Although many of your fans here are a little older now, many younger folks were made aware of your talents when the heavy metal band Metallica recorded a version of your classic song "Turn the Page," about life on the road.

While you're continuing to add new fans, many of us still love the great body of work you produced before your commercial breakthrough in 1976 with "Night Moves." You were rockin' at your best when you recorded your first songs like "East Side Story," "Persecution Smith," "Chain Smokin'," and "Heavy Music." Fast-talking deejays had a bit of trouble though when your group was called Bob Seger and The Last Heard (try it!).

Then, of course you formed the Bob Seger System in 1968 and snagged a No. 17 national hit with "Ramblin' Gamblin' Man." Heck, that song was on the jukebox at Baron's Bar in Escanaba for years and years. We know how hard it must have been to carry on when your great follow- ups-- "Ivory" and "Lucifer"-- didn't became hits outside of Michigan and Florida.

We admire how you persevered, performing hundreds of concerts every year. You probably remember doing shows in the early seventies at Northern Michigan University in Marquette with Bachman Turner Overdrive and at Michigan Tech in Houghton. When your warm-up band traveled by mistake to downstate Houghton Lake, you thought nothing of taking the stage first so as not to disappoint the crowd, while the other band sped toward the Keweenaw.
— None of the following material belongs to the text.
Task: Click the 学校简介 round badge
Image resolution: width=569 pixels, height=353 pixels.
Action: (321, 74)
And you kept it up. Songs like "Lookin' Back," "If I Were a Carpenter," and "Get Out of Denver," are indelibly etched into the minds of tens of thousands of Midwest radio listeners (and concert goers).

You were unrecognized nationally then, but your Midwest fans bought those singles and cherished them. Even more treasured were your first seven (count 'em- seven!) long playing records. The grooves are worn out on "Ramblin' Gamblin' Man," "Noah," "Mongrel," "Brand New Morning," "Back in '72," and "Seven." Although you released 1972's "Smokin' O. P.'s" on compact disc last summer, all your other early material remains out-of-print.
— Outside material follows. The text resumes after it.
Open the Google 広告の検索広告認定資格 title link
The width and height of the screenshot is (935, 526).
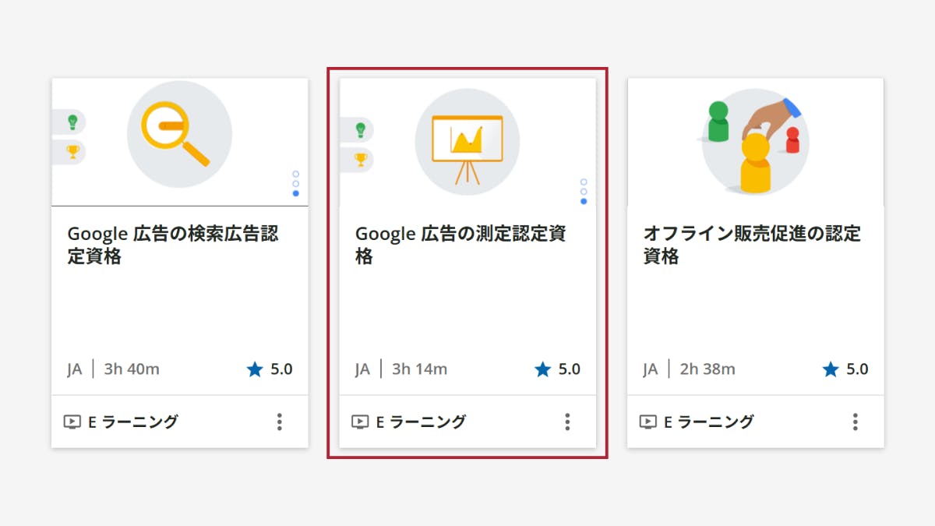click(172, 245)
Of course, all your wonderful late-seventies and eighties albums with the Silver Bullet Band remain available and are reason enough that you were inducted into the Rock & Roll Hall on Fame in 2004.
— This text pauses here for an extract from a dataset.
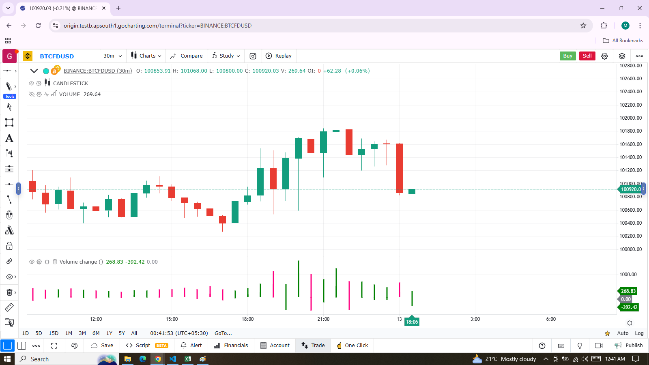Image resolution: width=649 pixels, height=365 pixels.
Task: Toggle fullscreen mode icon
Action: [54, 346]

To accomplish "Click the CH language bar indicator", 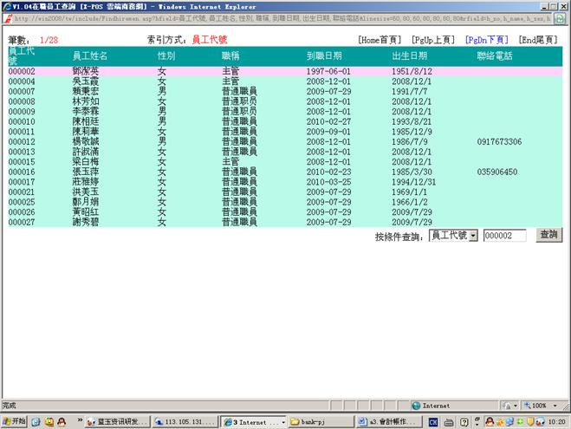I will 432,422.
Your two greatest hits compilations are especially stellar with 19 Top 40 hits. The first volume, from 1994, with "Old Time Rock & Roll," "Against the Wind," and "Like a Rock," even includes two new tracks. In 2003, you did the same with Greatest Hits 2, by adding "Satisfied" and "Tomorrow." Those new songs really whetted our appetite for something new. Publicity at the time indicated a fresh album would be forthcoming.

We are still eagerly awaiting your new effort and we realize you're a bit of a perfectionist. But, it's been ten years since your last studio album, "It's a Mystery," and we're getting a little anxious.

Now, we understand from Capitol Records that "Face the Promise" is scheduled for release May 2, 2006. That's just a few days before your 61st birthday. This summer would be a great time to tour, too. Although you had a record-breaking American tour in 1996, that was a decade ago.

So, here's hoping you'll release your early material soon. You'd make a lot of people happy. And, best of luck on the new album, too. We're ready for the Bob Seger story to continue.

Thanks, Your U. P. Fans

P. S. If you want to sail into Little Bay de Noc again on your boat Lightning, you know how hospitable the folks around Escanaba can be.